** Start TEXT SHOWN **

Asif Kapadia has had an enviably diverse career as a director, but he’s established himself over the last 15 years — across three films, in particular — as a custodian of legacies. His archival documentaries Senna, Amy, and Maradona married a deftly curatorial eye with a passion for historical sweep, ensuring that the cultural icons at their center, whether living or dead, had their stories conveyed with the complexity they deserved. It would make sense, then, that any sporting giant facing a career milestone with a desire to have it recorded for posterity would want Kapadia at the helm. 

This must have been what Roger Federer thought when he made the decision to retire from professional tennis in 2022. Often referred to as the sport’s greatest artist, Federer is, on paper, the ideal vessel for Kapadia’s preoccupations. The Swiss legend has always been respected as the ultimate sportsman, generous and honest, overflowing with talent, and known outside of his craft as a loving family man. But what is there to excavate from underneath Federer’s reputation during the final 12 days of his professional tennis career?

With Federer: Twelve Final Days as the answer, it appears disappointingly little. Immediately — in fact, before you even start watching the film — you realize that this isn’t going to be the same kind of documentary that recontextualized the complicated careers of icons like Ayrton Senna, Amy Winehouse, or Diego Maradona. Chiefly, this is because Kapadia (here co-directing with Joe Sabia) is tasked with making a film that documents a specific and, crucially, ongoing, period in time. It’s necessarily imbued with the immediacy of its action, but it establishes a limit for the film; the filmmaker’s ability to capture the historical sweep of one person’s career through archival footage gave those three previous works a freedom of expression, and a storytelling approach liberated from the watchful eyes of its subjects.

** End TEXT SHOWN **
** Start DATA **

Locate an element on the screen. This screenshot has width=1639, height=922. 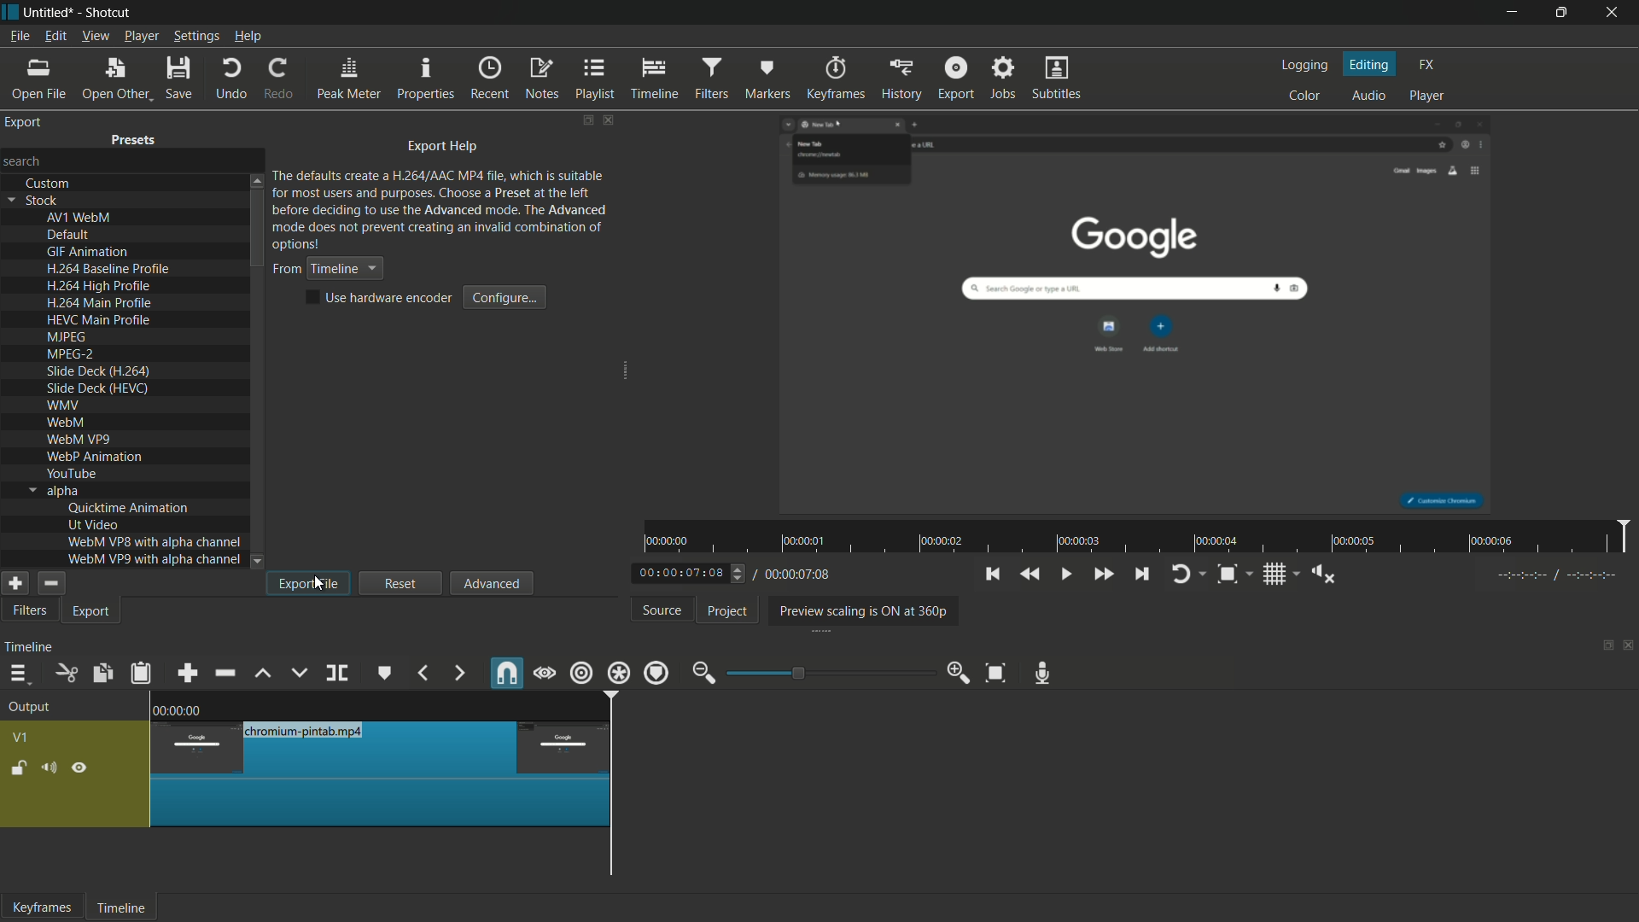
export help is located at coordinates (444, 144).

** End DATA **

* **INSTRUCTIONS**:
a) According to the review, why is Federer: Twelve Final Days not the same kind of documentary as Kapadia's earlier films about Senna, Winehouse, and Maradona?
b) In the review, who co-directed Federer: Twelve Final Days with Kapadia?
Answer from the review alone.

* **RESPONSES TO THE TASKS**:
a) Kapadia had to document a specific, ongoing period in time, which gives the film immediacy but limits it. The earlier films used archival footage to capture the historical sweep of a career, which gave them freedom of expression and a storytelling approach free from the watchful eyes of their subjects.

b) Joe Sabia.